The Brewer's Association defines a craft brewer as any beer manufacturer that produces no more than 6 million barrels of beer per year, so the new number is not as arbitrary as it may seem at first blush. The bill was first introduced in the House of Representatives in February, making its debut in the Senate in May.
If this legislation passes, the biggest winners will be breweries far too small for our stock market dollars, but it should still have a positive impact on Boston Beer and Craft Brew Alliance .
In fact, the new 6-million-barrel ceiling leaves plenty of room for growth at both of these companies:
Even when you factor in Boston Beer's most recent acquisition of Shmaltz Brewing's Coney Island brand, the Sam Adams brewer has a ways to go before it gives up its cherished craft brewer status -- and the potential Small BREW Act savings that come with it. A quick back-of-the-napkin calculation pegs Boston Beer's annual savings (based on 2012 production) at approximately $4.1 million.
We know the losers
If you're not winning, that ultimately means you're losing, and that's what's happening with our behemoth brewers Anhueser-Busch InBev and MolsonCoors . These giants are already struggling to maintain market share in the face of the craft beer surge. For the full-year 2012, overall beer sales were up 0.9%, while sales of craft brews were up 6.6% and volumes of craft beer were up 15%. If small brewers are able to save more cash and reinvest it in order to spur growth, things would certainly not get easier for Big Bud and Kid Coors.

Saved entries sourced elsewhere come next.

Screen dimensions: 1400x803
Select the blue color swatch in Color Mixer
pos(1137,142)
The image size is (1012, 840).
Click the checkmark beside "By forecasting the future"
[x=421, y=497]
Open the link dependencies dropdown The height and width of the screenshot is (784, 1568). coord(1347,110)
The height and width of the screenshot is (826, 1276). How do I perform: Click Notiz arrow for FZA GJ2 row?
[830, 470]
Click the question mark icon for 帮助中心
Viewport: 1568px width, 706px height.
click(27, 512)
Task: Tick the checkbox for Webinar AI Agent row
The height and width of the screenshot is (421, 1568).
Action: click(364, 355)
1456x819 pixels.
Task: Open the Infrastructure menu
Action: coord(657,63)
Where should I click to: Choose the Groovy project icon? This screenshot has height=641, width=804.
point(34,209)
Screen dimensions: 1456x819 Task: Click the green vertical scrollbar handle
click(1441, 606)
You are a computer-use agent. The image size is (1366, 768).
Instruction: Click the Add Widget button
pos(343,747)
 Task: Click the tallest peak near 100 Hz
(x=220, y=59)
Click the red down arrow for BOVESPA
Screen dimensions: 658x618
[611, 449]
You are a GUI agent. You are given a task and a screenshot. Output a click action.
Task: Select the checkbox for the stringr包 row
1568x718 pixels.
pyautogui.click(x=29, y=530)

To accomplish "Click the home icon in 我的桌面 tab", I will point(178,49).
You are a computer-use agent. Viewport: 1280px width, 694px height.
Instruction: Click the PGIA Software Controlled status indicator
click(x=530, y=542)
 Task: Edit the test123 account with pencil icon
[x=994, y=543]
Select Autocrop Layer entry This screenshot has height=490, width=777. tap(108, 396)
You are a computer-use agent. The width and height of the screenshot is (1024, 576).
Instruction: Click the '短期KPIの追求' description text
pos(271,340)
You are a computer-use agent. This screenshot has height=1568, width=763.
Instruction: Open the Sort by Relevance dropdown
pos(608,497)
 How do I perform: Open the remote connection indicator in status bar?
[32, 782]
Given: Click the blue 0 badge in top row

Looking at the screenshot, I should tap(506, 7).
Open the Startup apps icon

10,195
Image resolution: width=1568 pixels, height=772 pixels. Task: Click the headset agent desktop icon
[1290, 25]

On a whim, I searched the Senate's Lobbying Disclosure Act database, and sure enough, both AB InBev and MillerCoors (the SAB Miller/MolsonCoors joint venture) have thrown money at the Small BREW Act issue over the course of the last year. These two players would much rather see the BEER Act pass, which would reduce the federal excise tax on all brewers, great and small.
There is always a chance that absolutely nothing happens to the Small BREW Act, or the BEER Act, for that matter, but investors should be aware of it anyway. Despite the craft beer movement turning the industry on its head, there has been little to no legislative change affecting the beer industry's excise tax in decades. Change is brewing.